■ **TEXT SEGMENT**:

'''

Measuring Student Improvement in Climate Literacy in a First-Year Interdisciplinary Climate Change Course
Grant program: Teaching and Learning Development Grant (TLDG)
Grant recipient: Tara Holland, Faculty of Environment
Project team: Sharla Stolhandske, Faculty of Environment, research assistant, TBD
Timeframe: January 2020 to May 2021
Course addressed: GEOG 104 – Climate Change, Water, and Society
Description: GEOG 104 is designed as both a Breadth-Science and Breadth-Social Science course, with one of the main educational goals being to improve climate literacy. This class attracts students with a wide range of climate change knowledge, including some common misconceptions about climate change. For this project, I will be measuring the effectiveness of the GEOG 104 course in improving students’ climate change literacy. I will administer a validated climate change concept inventory of multiple-choice questions. This survey tests for common climate change misconceptions, and also contains a section on assessing beliefs about scientific consensus on climate change, as well as confidence in students’ knowledge about climate change. I plan to use the results to ascertain whether I need to change the way in which I teach some aspects of the course in order to improve student learning with respect to climate literacy. This information will also be useful as I work to develop an online offering of this class.

'''

■ **WHAT TO WORK ON**: Copy the part of the climate literacy grant description between "Measuring Student Improvement" and "Development Grant (TLDG)", inclusive, without changing any wording.

■ **PROVIDED DATA**:
'''

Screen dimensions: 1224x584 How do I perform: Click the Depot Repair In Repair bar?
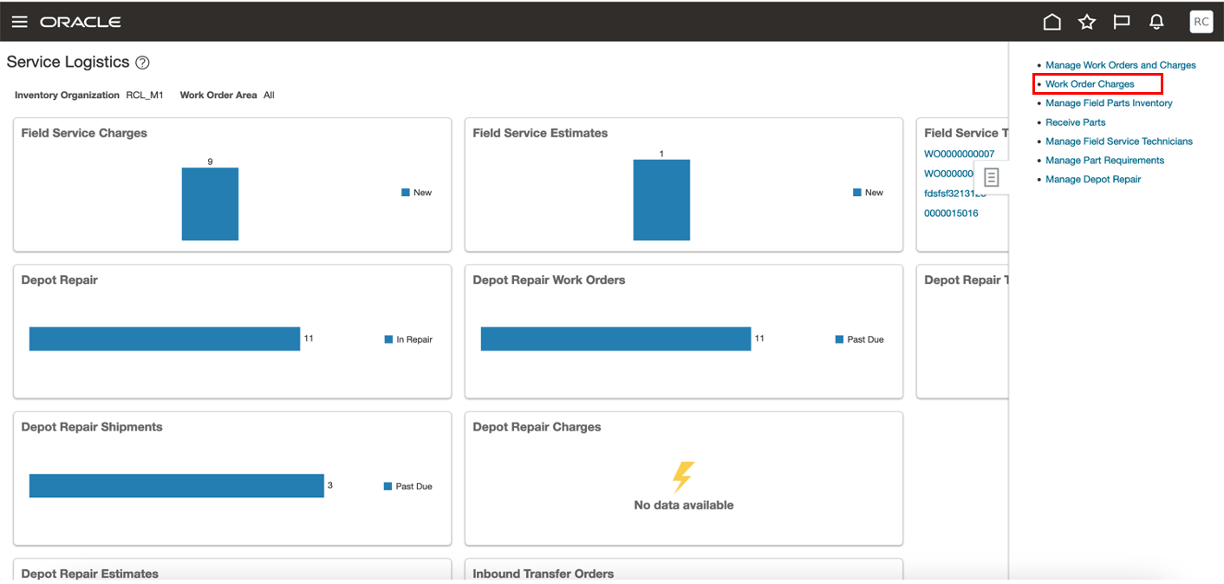(165, 339)
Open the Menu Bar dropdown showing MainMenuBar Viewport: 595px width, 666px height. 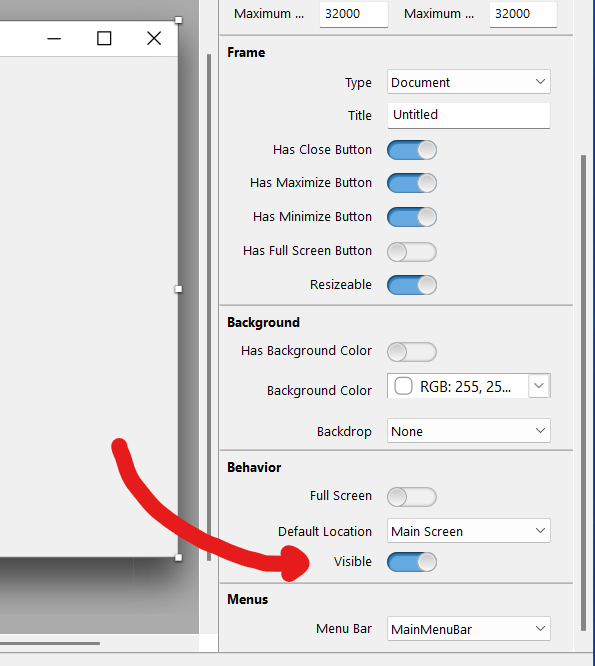(x=468, y=629)
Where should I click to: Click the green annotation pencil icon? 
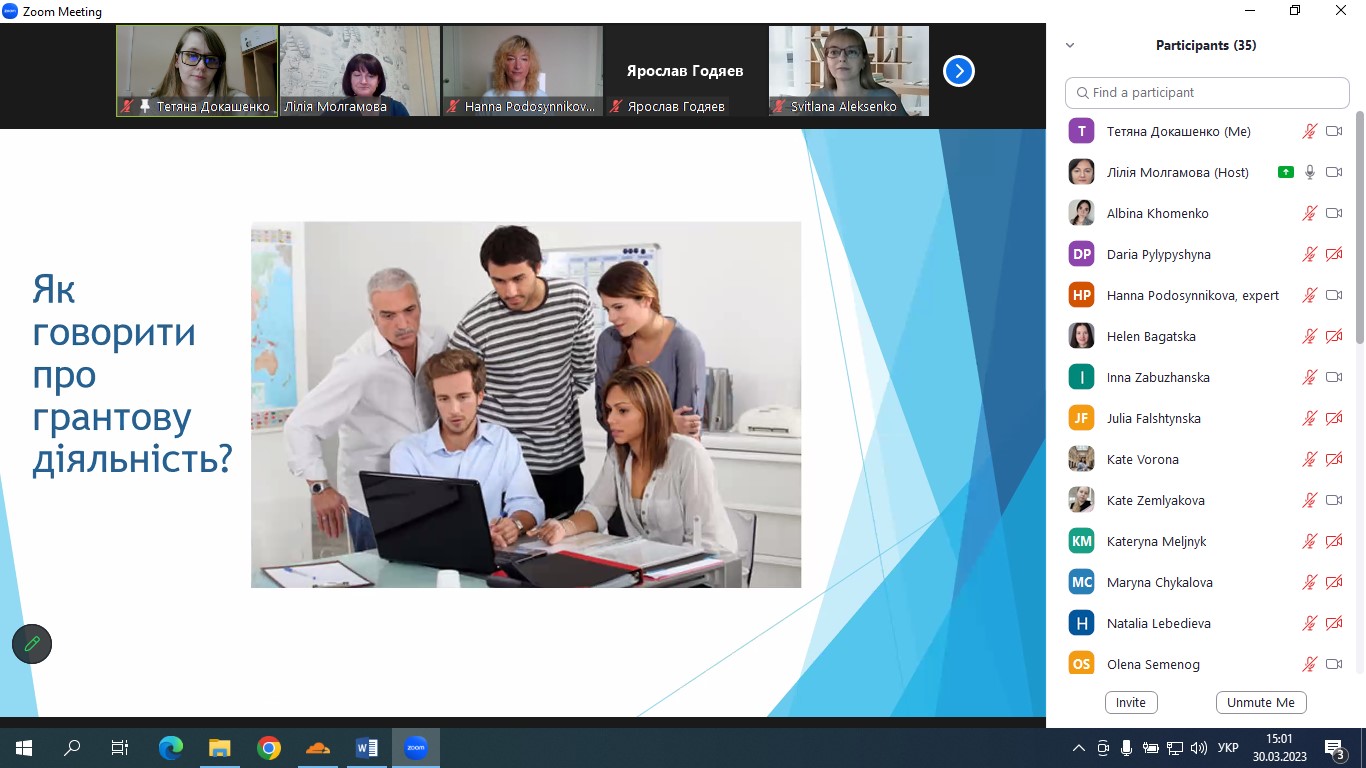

'''

■ **WRITTEN SOLUTION**:
Measuring Student Improvement in Climate Literacy in a First-Year Interdisciplinary Climate Change Course
Grant program: Teaching and Learning Development Grant (TLDG)